SOURCE DATA
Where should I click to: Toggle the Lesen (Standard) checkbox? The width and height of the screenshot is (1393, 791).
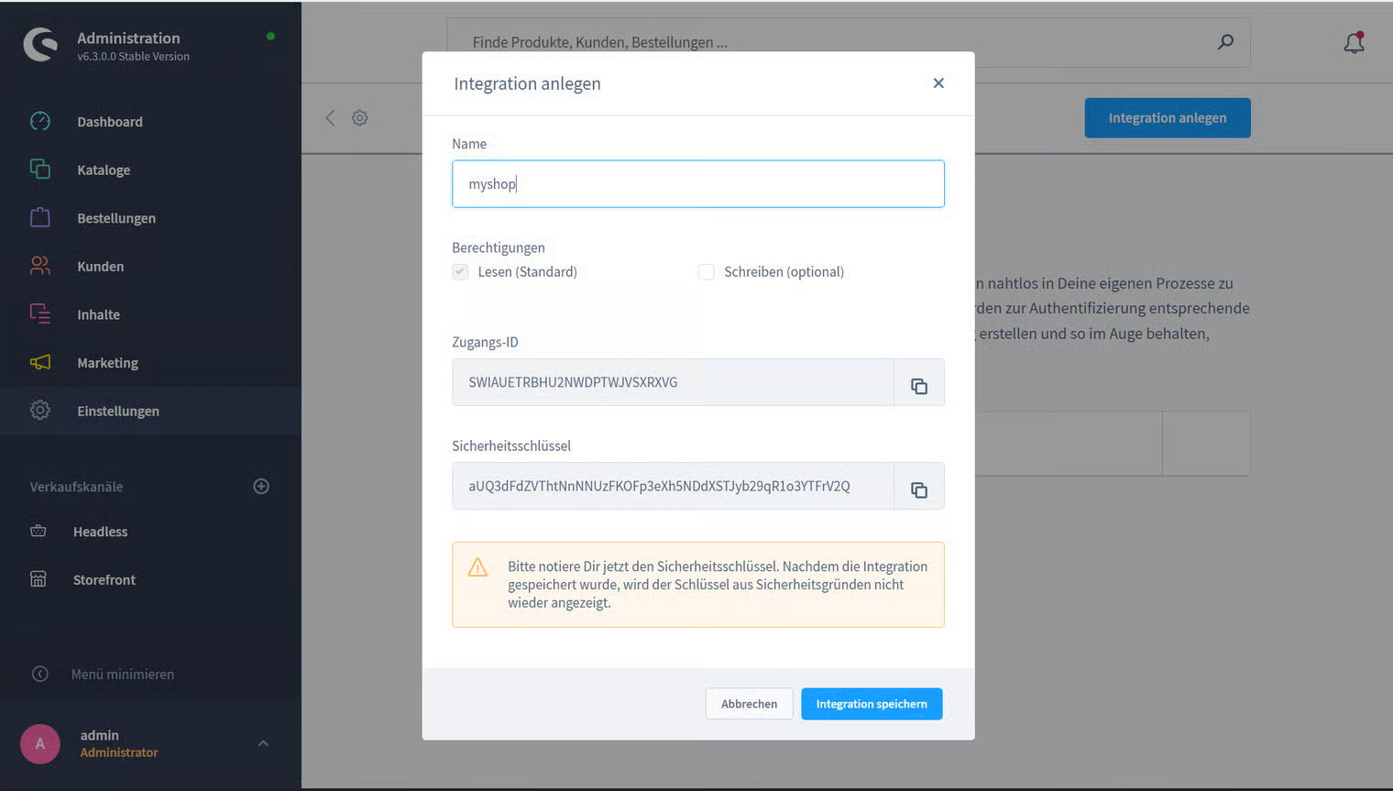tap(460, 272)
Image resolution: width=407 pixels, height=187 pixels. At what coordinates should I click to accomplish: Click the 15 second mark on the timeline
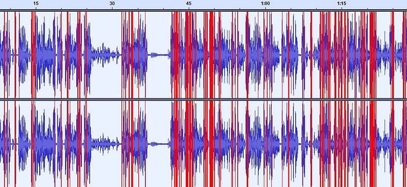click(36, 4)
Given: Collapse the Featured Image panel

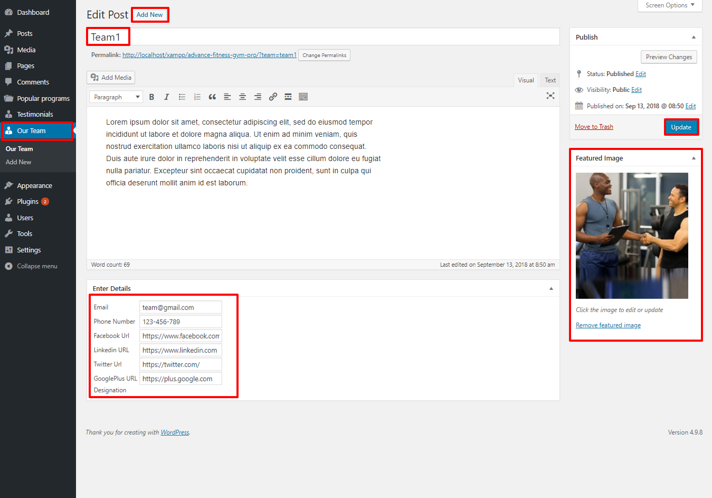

EXERCISE INSTRUCTIONS
Your copy should hold exactly the lines from the one that contains "Image resolution: width=407" through the final line of the data, both ends included, and no pictures.

SOLUTION BELOW
Image resolution: width=407 pixels, height=187 pixels. At what coordinates should I click to accomplish: Click the 15 second mark on the timeline
click(36, 4)
Given: Collapse the Featured Image panel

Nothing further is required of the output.